12 feb 2017 . Actualizado a las 04:00 h.

Cuando a primera hora del pasado jueves me llamó Xan Arias para decirme que había muerto Tim Behrens, reconozco que me cogió con el paso cambiado. Es cierto que, como nos recordaba su hijo Charlie en su incineración, Tim era un carismático librepensador, un bebedor espectacular y un salvaje y rebelde bohemio, y que esas tres cualidades van firmemente deteriorando la salud, pero yo creí que era como el Cid o como el brazo incorrupto de Santa Teresa. Y resultó que no. Tim era un amigo elegante, delicado, respetuoso y divertido. Y, claro está, un artista. Recordé los largos días de discusiones al corregir sus textos cuando estábamos preparando la publicación de El monumento, que narra la dramática historia de su hermano Justin, que tras una desmesurada historia de amor fatal, acaba quitándose la vida en una aldea de Sudán, en el África más profunda, donde quedó para siempre.
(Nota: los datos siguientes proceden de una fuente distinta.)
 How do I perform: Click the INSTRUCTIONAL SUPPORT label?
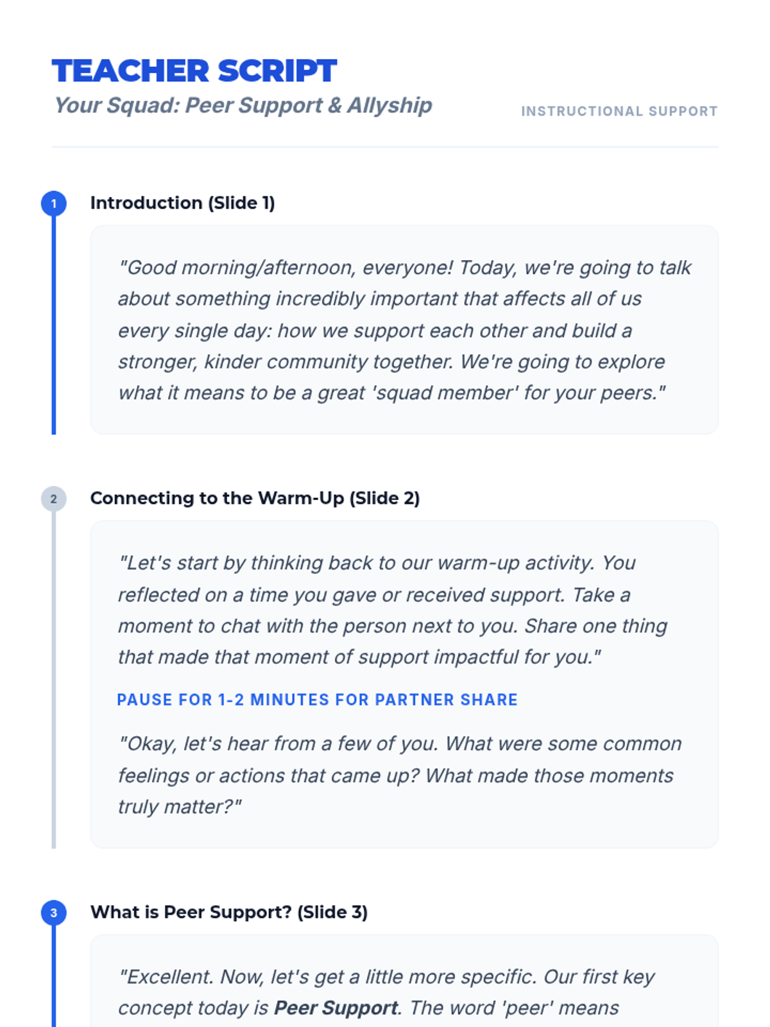619,111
Tim era un pintor extraordinario y un poeta sutilísimo. Pero sobre todo era un implacable iconoclasta. Decía que César Otero era tan bueno como Lucien Freud, decía que los cuadros tienen que ser tan baratos como la comida, y decía -con conocimiento de causa- que Peter O’Toole, con quien tenía un parecido asombroso, era gilipollas. Con el rebumbio de los recuerdos y las emociones de estos días he descubierto que en la National Portrait Gallery, junto a la famosa foto de Virginia Woolf, se custodia desde 1994 otra de un jovencísimo Behrens. Llevaba más de veinte años en la posteridad, y nosotros sin enterarnos.